I do remember, however, with heartbreaking vividness, a certain evening in the summer of 1917 when, after a winter of incomprehensible separation, I chanced to meet Tamara on a suburban train. For a few minutes between two stops, in the vestibule of a rocking and rasping car, we stood next to each other, I in a state of intense embarrassment, of crushing regret, she consuming a bar of chocolate, methodically breaking off small, hard bits of the stuff, and talking of the office where she worked. On one side of the tracks, above bluish bogs, the dark smoke of burning peat was mingling with the smoldering wreck of a huge, amber sunset. It can be proved, I think, by published records that Alexander Blok was even then noting in his diary the very peat smoke I saw, and the wrecked sky. There was later a period in my life when I might have found this relevant to my last glimpse of Tamara as she turned on the steps to look back at me before descending into the jasmin-scented, cricket-mad dusk of a small station; but today no alien marginalia can dim the purity of the pain.

3

When, at the end of the year, Lenin took over, the Bolsheviks immediately subordinated everything to the retention of power, and a regime of bloodshed, concentration camps, and hostages entered upon its stupendous career.
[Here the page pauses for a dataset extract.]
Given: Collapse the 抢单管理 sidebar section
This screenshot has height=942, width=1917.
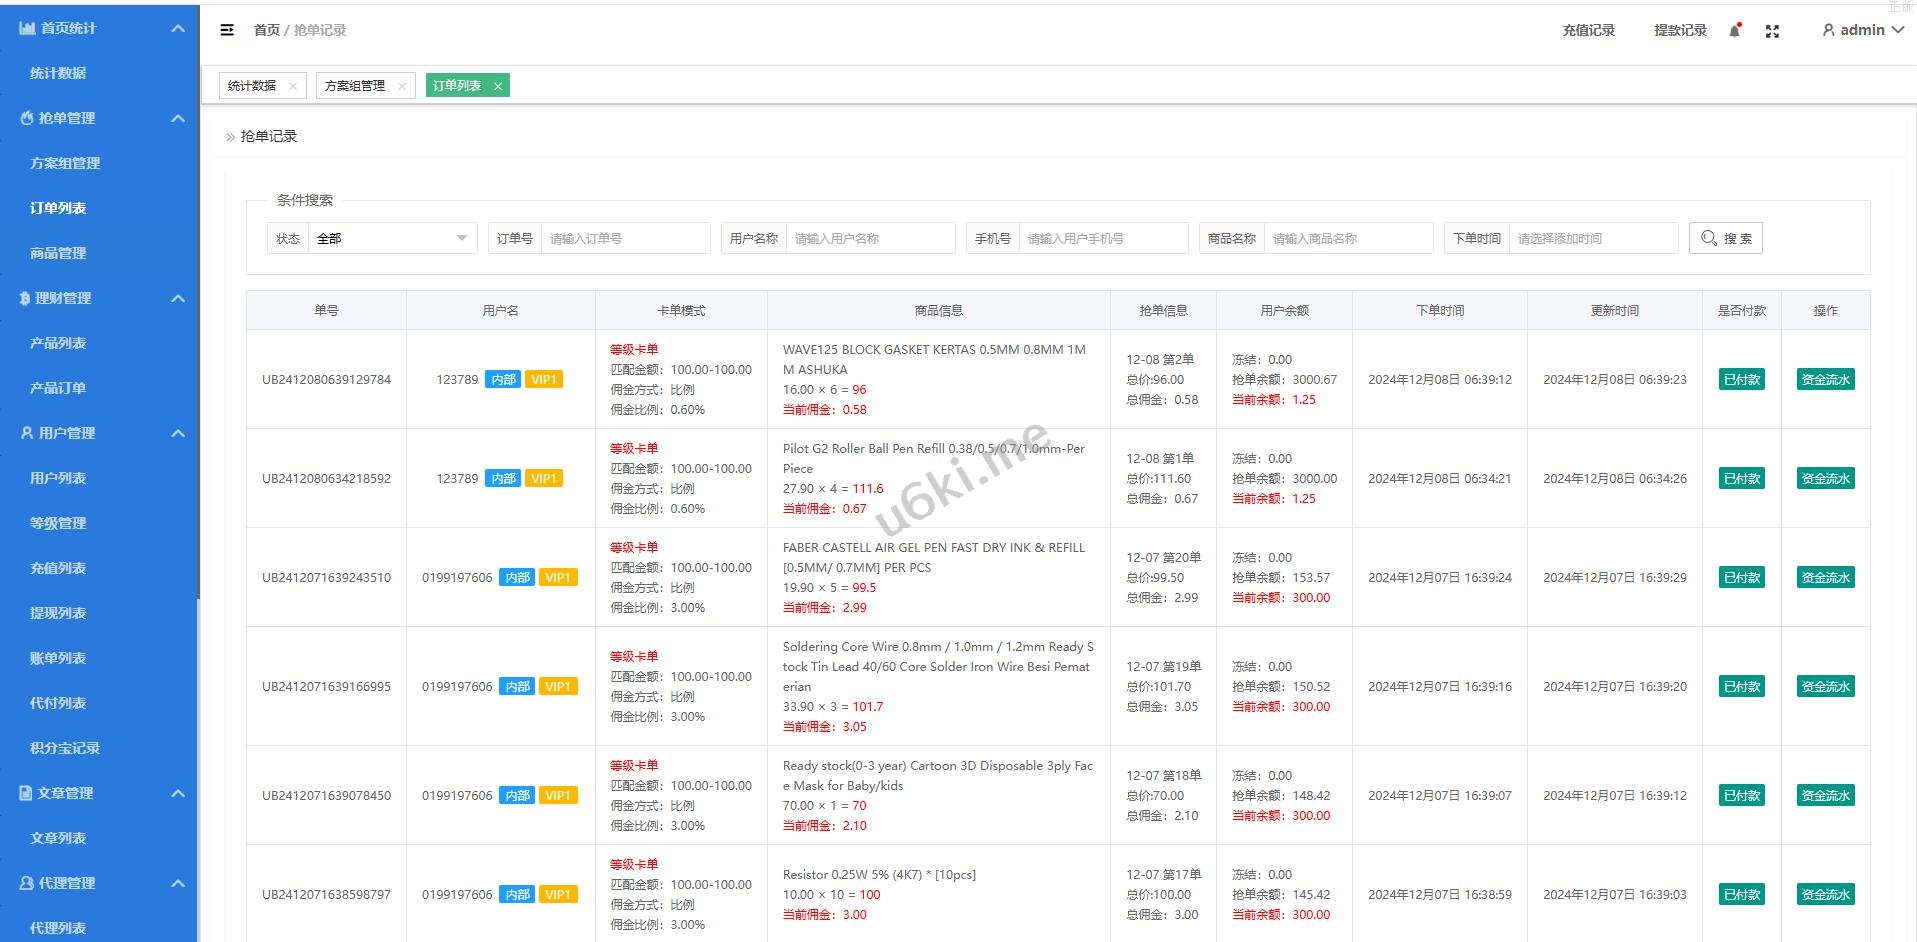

At the time many believed one could fight Lenin’s gang and save the achievements of the March Revolution. My father, who had been elected to the Constituent Assembly which, in its preliminary phase, strove to prevent the entrenchment of the Soviets, decided to remain as long as possible in St. Petersburg but to send his large family to the Crimea, a region that was still free (this freedom was to last for only a few weeks longer). We traveled in two parties, my brother and I going separately from my mother and the three younger children. The Soviet era was a dull week old; liberal newspapers still came out; and while seeing us off at the Nikolaevski station and waiting with us, my imperturbable father settled down at a corner table in the buffet to write, in his flowing, “celestial” hand (as the typesetters said, marveling at the absence of corrections), a leading article for the moribund Rech (or perhaps some emergency publication) on those special long strips of ruled paper, which corresponded proportionally to columns of print. As far as I remember, the main reason for sending my brother and me off so promptly was the probability of our being inducted into the new “Red” army if we stayed in town. I was annoyed at going to a fascinating region in mid-November, long after the collecting season was over, having never been very good at digging for pupae (though, eventually, I did turn up a few beneath a big oak in our Crimean garden). Annoyance changed to distress, when after making a precise little cross over the face of each of us, my father rather casually added that very possibly, ves’ma vozmozhno, he would never see us again; whereupon, in trench coat and khaki cap, with his briefcase under his arm, he strode away into the steamy fog.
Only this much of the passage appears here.